_Task statement_
What lines of the data hold the string "step"? Copy them all.

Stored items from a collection
⟨

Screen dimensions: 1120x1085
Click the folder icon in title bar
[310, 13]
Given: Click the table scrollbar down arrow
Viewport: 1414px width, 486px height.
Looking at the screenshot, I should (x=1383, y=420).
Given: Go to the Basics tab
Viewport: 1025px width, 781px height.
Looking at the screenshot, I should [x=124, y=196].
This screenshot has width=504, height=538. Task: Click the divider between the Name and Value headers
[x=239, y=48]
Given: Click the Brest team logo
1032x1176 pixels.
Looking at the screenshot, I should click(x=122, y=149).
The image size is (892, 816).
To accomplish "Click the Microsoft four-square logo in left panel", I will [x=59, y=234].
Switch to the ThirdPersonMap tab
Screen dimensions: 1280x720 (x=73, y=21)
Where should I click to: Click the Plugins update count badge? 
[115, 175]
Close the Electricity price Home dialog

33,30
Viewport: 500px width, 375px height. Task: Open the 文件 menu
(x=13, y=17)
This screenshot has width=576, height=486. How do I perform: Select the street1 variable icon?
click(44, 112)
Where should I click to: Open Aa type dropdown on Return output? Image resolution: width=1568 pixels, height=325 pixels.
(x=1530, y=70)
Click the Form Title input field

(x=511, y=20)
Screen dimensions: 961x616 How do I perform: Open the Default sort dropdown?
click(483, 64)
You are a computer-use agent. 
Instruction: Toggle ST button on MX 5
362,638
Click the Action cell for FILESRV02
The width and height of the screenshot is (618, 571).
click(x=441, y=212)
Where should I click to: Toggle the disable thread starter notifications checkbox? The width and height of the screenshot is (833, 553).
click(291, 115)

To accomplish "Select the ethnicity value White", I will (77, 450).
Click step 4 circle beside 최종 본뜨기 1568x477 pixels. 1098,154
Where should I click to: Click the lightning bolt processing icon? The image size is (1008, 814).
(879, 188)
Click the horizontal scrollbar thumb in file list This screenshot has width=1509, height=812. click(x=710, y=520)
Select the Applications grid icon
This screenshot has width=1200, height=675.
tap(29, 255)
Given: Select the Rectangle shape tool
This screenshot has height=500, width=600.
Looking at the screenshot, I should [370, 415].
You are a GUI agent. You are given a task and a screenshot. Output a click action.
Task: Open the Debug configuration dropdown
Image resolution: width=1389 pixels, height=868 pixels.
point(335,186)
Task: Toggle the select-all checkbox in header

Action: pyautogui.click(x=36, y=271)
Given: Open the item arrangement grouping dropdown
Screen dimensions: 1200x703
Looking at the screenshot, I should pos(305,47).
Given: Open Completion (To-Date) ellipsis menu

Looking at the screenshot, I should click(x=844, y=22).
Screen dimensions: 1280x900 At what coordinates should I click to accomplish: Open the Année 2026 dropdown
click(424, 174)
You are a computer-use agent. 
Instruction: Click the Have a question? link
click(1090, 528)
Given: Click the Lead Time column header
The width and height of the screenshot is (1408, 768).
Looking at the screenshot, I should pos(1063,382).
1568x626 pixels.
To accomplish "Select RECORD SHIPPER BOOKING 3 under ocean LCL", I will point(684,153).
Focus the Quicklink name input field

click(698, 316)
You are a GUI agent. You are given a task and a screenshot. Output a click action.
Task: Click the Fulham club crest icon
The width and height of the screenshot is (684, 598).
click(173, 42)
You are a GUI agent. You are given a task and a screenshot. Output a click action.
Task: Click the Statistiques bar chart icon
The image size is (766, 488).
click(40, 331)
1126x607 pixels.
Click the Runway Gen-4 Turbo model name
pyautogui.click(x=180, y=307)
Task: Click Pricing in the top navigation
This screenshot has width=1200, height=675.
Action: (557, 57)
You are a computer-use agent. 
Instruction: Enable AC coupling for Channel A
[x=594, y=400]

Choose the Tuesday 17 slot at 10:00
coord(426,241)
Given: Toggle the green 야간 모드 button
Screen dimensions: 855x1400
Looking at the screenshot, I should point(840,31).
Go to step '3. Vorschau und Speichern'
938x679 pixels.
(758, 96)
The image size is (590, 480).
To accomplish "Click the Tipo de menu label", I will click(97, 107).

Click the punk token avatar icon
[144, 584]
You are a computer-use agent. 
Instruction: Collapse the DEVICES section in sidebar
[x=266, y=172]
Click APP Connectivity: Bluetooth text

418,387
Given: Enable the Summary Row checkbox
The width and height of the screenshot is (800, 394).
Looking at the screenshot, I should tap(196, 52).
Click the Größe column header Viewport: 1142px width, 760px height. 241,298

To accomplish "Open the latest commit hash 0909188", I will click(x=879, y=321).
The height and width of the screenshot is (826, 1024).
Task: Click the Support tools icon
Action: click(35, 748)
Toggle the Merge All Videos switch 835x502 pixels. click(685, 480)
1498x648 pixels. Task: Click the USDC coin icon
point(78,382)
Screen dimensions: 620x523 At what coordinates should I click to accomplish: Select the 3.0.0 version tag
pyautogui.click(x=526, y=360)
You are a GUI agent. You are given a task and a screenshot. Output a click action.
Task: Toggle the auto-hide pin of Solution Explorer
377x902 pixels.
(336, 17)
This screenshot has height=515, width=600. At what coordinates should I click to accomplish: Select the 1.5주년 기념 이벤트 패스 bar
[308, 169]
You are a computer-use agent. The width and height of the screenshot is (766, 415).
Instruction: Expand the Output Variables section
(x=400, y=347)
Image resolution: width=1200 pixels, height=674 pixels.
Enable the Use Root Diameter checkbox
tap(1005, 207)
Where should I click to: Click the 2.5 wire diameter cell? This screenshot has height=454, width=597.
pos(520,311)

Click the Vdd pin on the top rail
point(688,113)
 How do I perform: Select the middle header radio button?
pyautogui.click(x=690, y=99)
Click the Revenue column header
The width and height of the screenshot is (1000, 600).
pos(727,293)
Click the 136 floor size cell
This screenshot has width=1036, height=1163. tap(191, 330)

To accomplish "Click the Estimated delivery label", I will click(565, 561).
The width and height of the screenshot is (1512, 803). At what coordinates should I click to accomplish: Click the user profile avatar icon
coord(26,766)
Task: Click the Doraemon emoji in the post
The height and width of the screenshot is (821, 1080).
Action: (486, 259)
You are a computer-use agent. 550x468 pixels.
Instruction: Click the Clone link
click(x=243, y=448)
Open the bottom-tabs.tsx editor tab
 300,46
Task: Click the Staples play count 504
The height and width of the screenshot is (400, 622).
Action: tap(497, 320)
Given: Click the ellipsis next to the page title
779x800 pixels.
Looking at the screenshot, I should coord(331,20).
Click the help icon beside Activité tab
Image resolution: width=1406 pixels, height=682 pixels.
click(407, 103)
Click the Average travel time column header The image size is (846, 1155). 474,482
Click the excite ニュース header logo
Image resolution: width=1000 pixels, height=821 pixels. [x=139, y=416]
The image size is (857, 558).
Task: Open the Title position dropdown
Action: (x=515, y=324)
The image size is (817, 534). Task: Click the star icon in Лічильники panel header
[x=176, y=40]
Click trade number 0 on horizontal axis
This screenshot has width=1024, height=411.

⟩

_Your response_
Click step 4 circle beside 최종 본뜨기 1568x477 pixels. 1098,154
Go to step '3. Vorschau und Speichern'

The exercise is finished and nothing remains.